I'm learning Ruby (2.0) and this just surprised me:
s = "1234"
s =~ /\d+/
$& ==> "1234" # as expected, $& contains the matched string
$&.slice!(-2..-1) # should mutate string
$& ==> "1234" # what?
s.slice(-2..-1)
s ==> "12" # as expected
The slice!
method is supposed to mutate the string. Other mutator methods behave in the same way. My questions: why is this not throwing an error, which is what I expect when a function can't do what it says it will do? Is this documented somewhere?

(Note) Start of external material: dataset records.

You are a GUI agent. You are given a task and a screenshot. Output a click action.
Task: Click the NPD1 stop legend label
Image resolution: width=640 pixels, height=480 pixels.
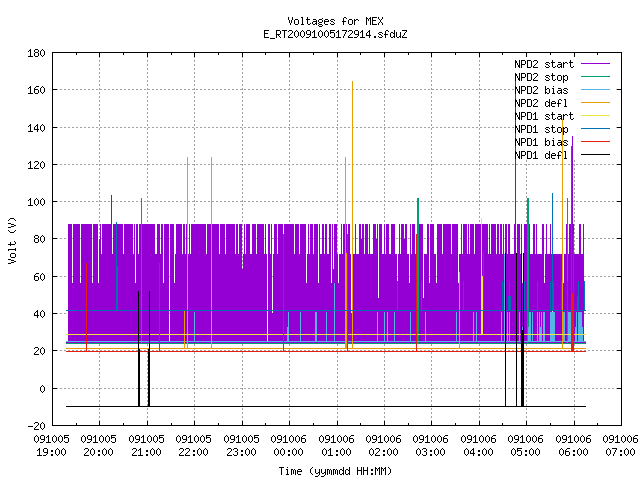541,129
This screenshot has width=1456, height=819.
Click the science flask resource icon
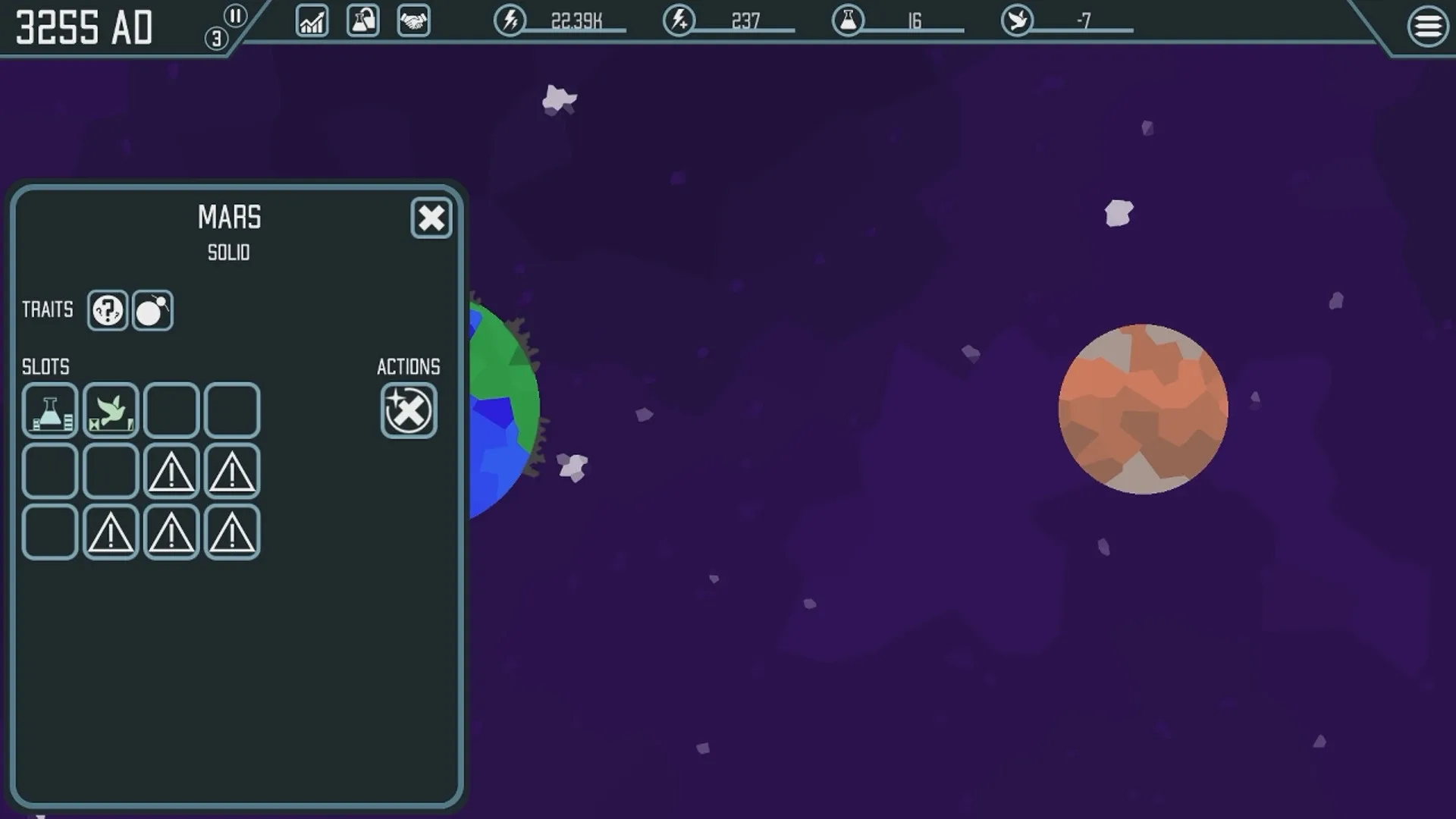click(x=848, y=20)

Is there a rationale?
Update
So, I see that $&
is not acting like a global variable. Each reference to it gives a new object, as if it's really a no-arg function:
irb> $foo = "1234"
=> "1234"
irb> $foo.object_id
=> 70205012205980
irb> $foo.object_id
=> 70205012205980 # the same
irb> $&.object_id
=> 70205003531300
irb> $&.object_id
=> 70205011619040 # different object
So... my question becomes: is this simply "magic" from the interpreter, or is $&
actually a no-arg function just as I could define in Ruby using def ... end
? And, how could I tell the difference? In Python I could refer to a function foo
by just using it's name:
>>> foo
<function foo at 0x10d3117d0>
Is there way to do this in Ruby? I could then look at what $& "really" is (if it's not magic).